• _Materials provided_:
==========

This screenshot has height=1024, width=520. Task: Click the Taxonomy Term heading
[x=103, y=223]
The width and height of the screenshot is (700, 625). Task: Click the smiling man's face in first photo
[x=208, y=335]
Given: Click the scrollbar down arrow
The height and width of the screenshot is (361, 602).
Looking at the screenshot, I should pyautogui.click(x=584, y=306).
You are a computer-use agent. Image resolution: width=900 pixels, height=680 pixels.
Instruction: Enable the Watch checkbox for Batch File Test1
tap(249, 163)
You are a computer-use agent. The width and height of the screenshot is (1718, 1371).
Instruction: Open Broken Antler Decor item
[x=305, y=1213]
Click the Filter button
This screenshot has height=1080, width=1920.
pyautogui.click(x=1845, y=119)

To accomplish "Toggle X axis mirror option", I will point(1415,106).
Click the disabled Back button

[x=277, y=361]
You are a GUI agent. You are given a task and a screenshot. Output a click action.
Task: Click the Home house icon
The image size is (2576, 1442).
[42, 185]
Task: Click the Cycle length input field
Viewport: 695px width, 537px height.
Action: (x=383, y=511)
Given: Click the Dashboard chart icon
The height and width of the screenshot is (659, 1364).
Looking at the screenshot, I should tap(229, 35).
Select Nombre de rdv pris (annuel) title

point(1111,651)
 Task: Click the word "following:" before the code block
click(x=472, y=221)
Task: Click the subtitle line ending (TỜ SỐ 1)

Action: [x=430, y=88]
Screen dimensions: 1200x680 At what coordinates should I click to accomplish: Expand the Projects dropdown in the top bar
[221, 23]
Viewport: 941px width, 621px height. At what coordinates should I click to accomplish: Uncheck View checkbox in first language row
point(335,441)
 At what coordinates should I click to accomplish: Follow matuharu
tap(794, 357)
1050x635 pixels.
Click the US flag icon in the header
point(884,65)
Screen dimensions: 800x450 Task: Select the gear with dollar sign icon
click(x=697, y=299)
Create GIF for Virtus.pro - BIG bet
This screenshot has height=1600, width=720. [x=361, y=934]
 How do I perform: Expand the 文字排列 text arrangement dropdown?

==========

• _Short task_: Edit the listing above by replacing every instance of "checkbox" with "check box" and leave all other text unchanged.

• _Result of the exercise_:
This screenshot has height=1024, width=520. Task: Click the Taxonomy Term heading
[x=103, y=223]
The width and height of the screenshot is (700, 625). Task: Click the smiling man's face in first photo
[x=208, y=335]
Given: Click the scrollbar down arrow
The height and width of the screenshot is (361, 602).
Looking at the screenshot, I should pyautogui.click(x=584, y=306).
You are a computer-use agent. Image resolution: width=900 pixels, height=680 pixels.
Instruction: Enable the Watch check box for Batch File Test1
tap(249, 163)
You are a computer-use agent. The width and height of the screenshot is (1718, 1371).
Instruction: Open Broken Antler Decor item
[x=305, y=1213]
Click the Filter button
This screenshot has height=1080, width=1920.
pyautogui.click(x=1845, y=119)

To accomplish "Toggle X axis mirror option", I will point(1415,106).
Click the disabled Back button

[x=277, y=361]
You are a GUI agent. You are given a task and a screenshot. Output a click action.
Task: Click the Home house icon
The image size is (2576, 1442).
[42, 185]
Task: Click the Cycle length input field
Viewport: 695px width, 537px height.
Action: (x=383, y=511)
Given: Click the Dashboard chart icon
The height and width of the screenshot is (659, 1364).
Looking at the screenshot, I should tap(229, 35).
Select Nombre de rdv pris (annuel) title

point(1111,651)
 Task: Click the word "following:" before the code block
click(x=472, y=221)
Task: Click the subtitle line ending (TỜ SỐ 1)

Action: [x=430, y=88]
Screen dimensions: 1200x680 At what coordinates should I click to accomplish: Expand the Projects dropdown in the top bar
[221, 23]
Viewport: 941px width, 621px height. At what coordinates should I click to accomplish: Uncheck View check box in first language row
point(335,441)
 At what coordinates should I click to accomplish: Follow matuharu
tap(794, 357)
1050x635 pixels.
Click the US flag icon in the header
point(884,65)
Screen dimensions: 800x450 Task: Select the gear with dollar sign icon
click(x=697, y=299)
Create GIF for Virtus.pro - BIG bet
This screenshot has height=1600, width=720. [x=361, y=934]
 How do I perform: Expand the 文字排列 text arrangement dropdown?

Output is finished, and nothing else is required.